主催: The Japan Society of Mechanical Engineers
会議名: 第30回 原子力工学国際会議(ICONE30)
開催日: 2023/05/21 - 2023/05/26
Passive safety systems, which are independent of any external input or energy to operate, are considered the most significant candidate to increase the inherent safety of nuclear power plants. Due to the lower driving forces, passive safety systems are more susceptible to interference from external conditions compared to active safety systems, which can affect system performance. Functional failure is an important factor contributing to the operational failure of passive safety systems and needs to be considered in their reliability analysis. However, the assessment of functional failure depends on numerous T-H simulations, which in reality takes a lot of time. Two approaches have been proposed to solve this problem: one is a low-fidelity model that ignores the details of the original model and retains only the main framework of the original model; the other is to use a data-driven model to approximate the model response, which can also be called a metamodel. However, its effectiveness is severely constrained by the quantities of input parameters. The increase in the number of parameters generates a geometric increase in uncertainty. And in order to avoid "dimensional disasters", it is crucial to identify sensitive parameters, which helps to reduce the model complexity and improve the analysis efficiency.

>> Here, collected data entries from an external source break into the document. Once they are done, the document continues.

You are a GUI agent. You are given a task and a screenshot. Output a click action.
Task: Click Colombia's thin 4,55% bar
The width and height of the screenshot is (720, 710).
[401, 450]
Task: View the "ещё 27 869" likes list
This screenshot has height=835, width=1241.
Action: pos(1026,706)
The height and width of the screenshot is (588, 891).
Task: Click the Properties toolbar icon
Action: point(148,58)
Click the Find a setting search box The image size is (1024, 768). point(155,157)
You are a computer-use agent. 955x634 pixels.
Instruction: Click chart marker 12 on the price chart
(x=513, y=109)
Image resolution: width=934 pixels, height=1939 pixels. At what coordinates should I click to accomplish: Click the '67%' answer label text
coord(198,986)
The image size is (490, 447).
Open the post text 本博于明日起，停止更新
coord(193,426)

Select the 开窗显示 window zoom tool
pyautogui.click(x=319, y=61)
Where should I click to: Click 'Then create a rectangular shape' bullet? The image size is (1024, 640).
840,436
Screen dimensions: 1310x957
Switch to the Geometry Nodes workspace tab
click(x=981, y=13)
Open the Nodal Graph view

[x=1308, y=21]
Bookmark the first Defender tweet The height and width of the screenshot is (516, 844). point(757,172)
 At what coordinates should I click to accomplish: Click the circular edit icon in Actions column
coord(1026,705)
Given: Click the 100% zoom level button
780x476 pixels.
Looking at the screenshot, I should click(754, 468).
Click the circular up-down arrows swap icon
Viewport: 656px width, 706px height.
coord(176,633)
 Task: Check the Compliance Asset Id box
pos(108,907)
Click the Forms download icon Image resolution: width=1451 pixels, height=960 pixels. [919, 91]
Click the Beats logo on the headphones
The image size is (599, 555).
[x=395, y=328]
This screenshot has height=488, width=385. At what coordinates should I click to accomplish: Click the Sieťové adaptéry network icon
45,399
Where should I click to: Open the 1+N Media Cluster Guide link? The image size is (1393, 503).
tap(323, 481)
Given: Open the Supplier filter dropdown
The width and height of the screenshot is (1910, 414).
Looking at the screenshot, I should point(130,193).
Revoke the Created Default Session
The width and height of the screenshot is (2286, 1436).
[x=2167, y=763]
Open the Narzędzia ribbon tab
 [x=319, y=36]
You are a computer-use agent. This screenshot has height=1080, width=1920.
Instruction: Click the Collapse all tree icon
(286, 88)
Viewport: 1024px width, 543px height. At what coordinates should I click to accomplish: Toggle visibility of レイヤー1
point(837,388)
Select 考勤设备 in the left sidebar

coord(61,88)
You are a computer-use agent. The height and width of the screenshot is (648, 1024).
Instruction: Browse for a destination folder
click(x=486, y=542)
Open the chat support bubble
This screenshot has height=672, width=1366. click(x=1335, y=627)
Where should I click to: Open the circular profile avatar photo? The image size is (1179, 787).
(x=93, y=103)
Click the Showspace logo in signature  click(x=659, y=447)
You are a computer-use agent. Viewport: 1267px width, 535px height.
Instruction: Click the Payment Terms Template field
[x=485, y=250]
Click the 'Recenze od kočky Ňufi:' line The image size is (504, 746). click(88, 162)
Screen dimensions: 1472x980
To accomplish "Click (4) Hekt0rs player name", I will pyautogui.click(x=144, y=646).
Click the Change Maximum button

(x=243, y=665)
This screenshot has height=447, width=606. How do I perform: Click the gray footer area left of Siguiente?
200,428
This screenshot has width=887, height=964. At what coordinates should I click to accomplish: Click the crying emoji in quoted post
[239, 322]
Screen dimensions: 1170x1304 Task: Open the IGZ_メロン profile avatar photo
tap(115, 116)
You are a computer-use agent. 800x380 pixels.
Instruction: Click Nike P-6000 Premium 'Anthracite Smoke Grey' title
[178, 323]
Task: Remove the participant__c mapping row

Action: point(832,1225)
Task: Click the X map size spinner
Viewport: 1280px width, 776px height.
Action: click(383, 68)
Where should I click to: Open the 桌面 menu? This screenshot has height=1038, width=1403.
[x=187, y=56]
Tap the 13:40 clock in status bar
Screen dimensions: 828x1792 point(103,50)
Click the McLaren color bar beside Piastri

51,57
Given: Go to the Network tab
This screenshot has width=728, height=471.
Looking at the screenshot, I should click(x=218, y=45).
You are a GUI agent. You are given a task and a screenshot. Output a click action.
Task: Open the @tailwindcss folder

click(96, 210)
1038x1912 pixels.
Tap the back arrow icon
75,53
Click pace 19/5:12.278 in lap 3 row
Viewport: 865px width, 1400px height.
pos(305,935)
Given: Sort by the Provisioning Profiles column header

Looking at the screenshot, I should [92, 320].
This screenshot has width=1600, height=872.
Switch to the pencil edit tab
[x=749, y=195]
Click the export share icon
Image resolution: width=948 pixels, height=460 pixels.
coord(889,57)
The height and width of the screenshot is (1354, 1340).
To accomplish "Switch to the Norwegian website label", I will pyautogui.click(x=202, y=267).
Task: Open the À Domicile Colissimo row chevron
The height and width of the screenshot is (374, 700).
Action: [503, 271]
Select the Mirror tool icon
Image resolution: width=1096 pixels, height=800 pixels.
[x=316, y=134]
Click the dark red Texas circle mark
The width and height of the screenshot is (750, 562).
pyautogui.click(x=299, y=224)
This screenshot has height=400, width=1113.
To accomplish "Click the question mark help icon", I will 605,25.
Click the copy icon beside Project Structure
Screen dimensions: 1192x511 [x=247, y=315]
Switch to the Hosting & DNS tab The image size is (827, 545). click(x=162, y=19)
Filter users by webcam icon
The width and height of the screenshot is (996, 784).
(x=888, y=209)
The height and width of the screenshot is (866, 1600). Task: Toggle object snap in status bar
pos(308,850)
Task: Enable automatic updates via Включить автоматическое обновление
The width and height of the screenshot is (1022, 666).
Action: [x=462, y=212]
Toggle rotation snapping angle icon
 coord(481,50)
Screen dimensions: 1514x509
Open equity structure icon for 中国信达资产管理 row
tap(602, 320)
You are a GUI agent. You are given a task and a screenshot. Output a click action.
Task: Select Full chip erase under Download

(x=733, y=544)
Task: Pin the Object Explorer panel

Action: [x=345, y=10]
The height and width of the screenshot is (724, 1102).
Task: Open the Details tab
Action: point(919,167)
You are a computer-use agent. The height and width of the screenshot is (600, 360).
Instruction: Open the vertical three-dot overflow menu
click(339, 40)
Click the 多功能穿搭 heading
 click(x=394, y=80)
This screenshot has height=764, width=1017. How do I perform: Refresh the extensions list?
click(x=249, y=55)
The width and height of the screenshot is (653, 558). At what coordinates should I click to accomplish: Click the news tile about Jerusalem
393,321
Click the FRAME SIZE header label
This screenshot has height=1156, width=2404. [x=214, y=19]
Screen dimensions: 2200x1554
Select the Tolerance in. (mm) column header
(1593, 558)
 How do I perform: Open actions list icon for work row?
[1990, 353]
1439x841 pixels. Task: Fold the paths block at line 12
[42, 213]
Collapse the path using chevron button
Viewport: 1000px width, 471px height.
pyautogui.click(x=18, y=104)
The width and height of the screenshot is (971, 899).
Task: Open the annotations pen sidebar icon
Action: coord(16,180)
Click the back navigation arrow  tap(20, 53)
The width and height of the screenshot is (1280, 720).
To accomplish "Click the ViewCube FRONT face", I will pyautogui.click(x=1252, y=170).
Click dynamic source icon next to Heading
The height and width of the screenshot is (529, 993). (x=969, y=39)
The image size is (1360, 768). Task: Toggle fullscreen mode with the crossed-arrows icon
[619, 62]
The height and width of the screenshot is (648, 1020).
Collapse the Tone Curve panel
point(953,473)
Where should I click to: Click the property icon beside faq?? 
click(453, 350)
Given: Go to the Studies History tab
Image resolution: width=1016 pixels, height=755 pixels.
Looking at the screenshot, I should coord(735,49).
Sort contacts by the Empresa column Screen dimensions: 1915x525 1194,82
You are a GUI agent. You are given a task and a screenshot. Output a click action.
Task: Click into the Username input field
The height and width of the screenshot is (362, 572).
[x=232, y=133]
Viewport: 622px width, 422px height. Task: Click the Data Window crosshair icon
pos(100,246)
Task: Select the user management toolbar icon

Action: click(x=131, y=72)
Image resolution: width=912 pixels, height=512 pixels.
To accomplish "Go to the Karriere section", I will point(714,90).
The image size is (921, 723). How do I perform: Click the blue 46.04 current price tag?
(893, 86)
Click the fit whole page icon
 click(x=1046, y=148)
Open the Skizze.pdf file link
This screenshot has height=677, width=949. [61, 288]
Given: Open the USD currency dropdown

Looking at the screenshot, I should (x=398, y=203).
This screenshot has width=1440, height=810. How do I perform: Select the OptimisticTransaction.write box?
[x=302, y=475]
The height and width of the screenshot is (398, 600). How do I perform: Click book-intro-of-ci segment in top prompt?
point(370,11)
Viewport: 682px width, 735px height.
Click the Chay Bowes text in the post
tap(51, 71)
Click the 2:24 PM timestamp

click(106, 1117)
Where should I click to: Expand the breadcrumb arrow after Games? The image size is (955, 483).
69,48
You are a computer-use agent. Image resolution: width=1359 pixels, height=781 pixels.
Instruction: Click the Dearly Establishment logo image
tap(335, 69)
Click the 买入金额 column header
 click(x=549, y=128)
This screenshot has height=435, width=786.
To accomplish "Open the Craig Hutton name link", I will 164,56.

In this paper, the T-H model of the Integral-type Pressurized Water Reactor was developed, and based on this model, the elementary effects method and the variance-based method were used to analyze the parameter sensitivity. An efficient and accurate sensitivity analysis framework was proposed in which the number of factors was reduced using the elementary effects method, and then the ANOVA was executed on initially screened parameters to identify key parameters of the PRHRS in IPWR200.